Basic nouns and verbs
Few or no adjectives and adverbs
Metaphors: Can you see the wolves/trees? Can you sense the menace?
Other devices such as Personification (of the trees and roots, and even of escape)
Covers senses such as: Touch (clawing and scraping), smell (the heavy air), emotion (panic)
Paints clear, precise images: describes details about trees, background on weather and conditions on the ground, location (faraway) of her goal.
On the other hand,
too much Showing can destroy a piece. Too many descriptive words, listing unimportant facts and features ...
In my opinion, there are basically three ways to describe one thing.
The first is Telling.
The cowboy was blond and looked good. <-------- Avoid
The second is what I call a “shopping list”.

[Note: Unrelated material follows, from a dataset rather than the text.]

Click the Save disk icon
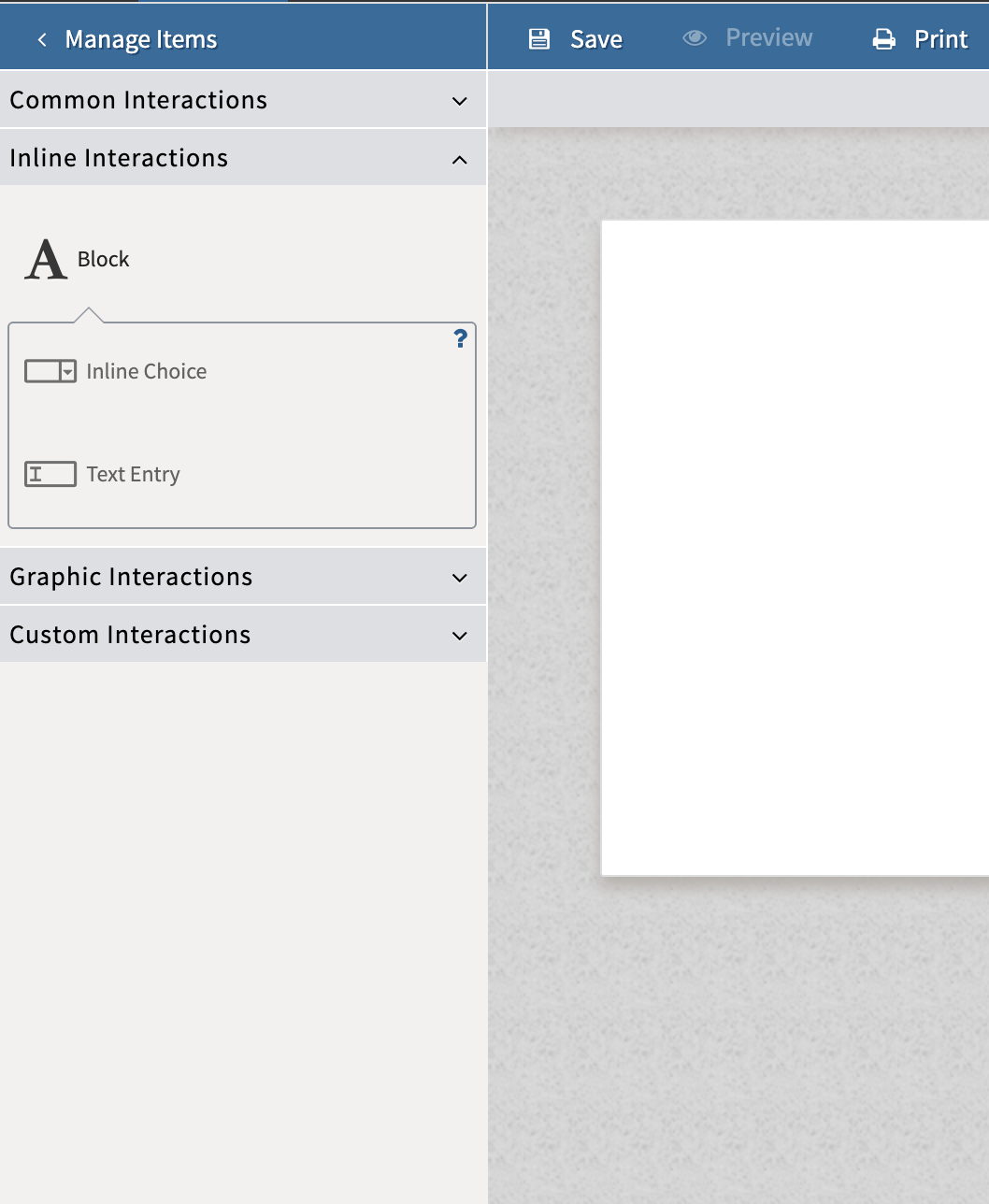The height and width of the screenshot is (1204, 989). pos(539,38)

He had blond hair that hung to his shoulders and it was messy. He wore a red, green and black plaid flannel shirt that was so old it needed to be patched. It had a square pocket on the left side. His silver belt buckle was large and not very shiny. It was the shape of a wild, bucking bronco with a cowboy on top. <-------- Avoid
The third is to Show.
Long, golden blond waves, tousled by indifference, tickled the solid slope of his shoulders. He’d tucked in one side of his flannel shirt, leaving the other to hang carelessly over his thigh. A tarnished silver buckle winked from behind the worn material. <-------- Goal
Another technique is to throw in a little dialogue. Everyone wants to hear dialogue anyway.
The office manager stormed into her office and demanded coffee. <----- Avoid
Her head jerked up as the office manager stormed into her office and slammed the door behind him. “I want coffee, and I want it now,” he demanded. <-------- Goal
So ... Show, don’t tell:
1. Use effective, descriptive nouns and verbs, adding necessary adjectives and adverbs whenever needed. Don’t overdo it.

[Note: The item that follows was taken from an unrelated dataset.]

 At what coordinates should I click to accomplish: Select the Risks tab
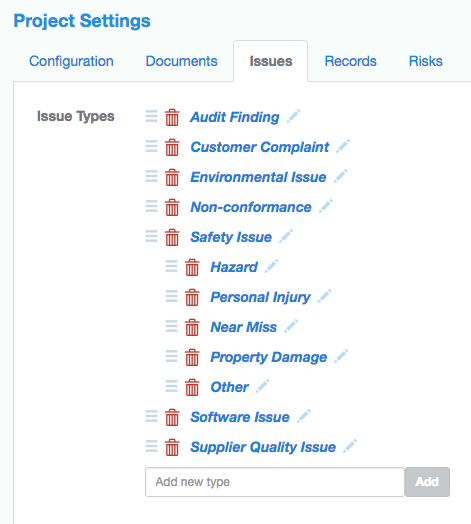coord(426,61)
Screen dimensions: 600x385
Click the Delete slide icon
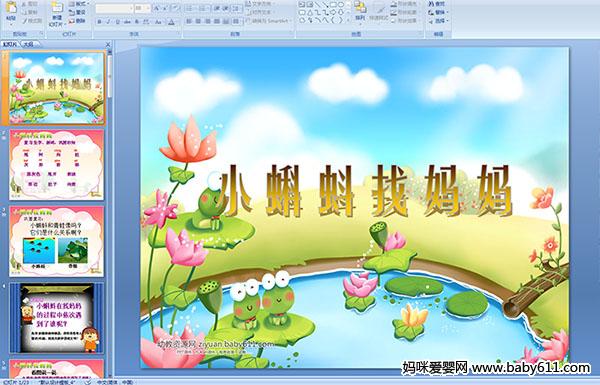pyautogui.click(x=77, y=21)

2. Cover as many senses as possible: sight, touch, sound, smell, taste, intuition
3. Use writing techniques like personification, metaphors, etc
4. Don’t list things, describe them. And only bother with the ones that matter.
5. Paint clear, concise images that will swallow up the Reader.
Here. Try this. I’ll get you started, and you make this into something memorable ...
The editor hoped her advice helped.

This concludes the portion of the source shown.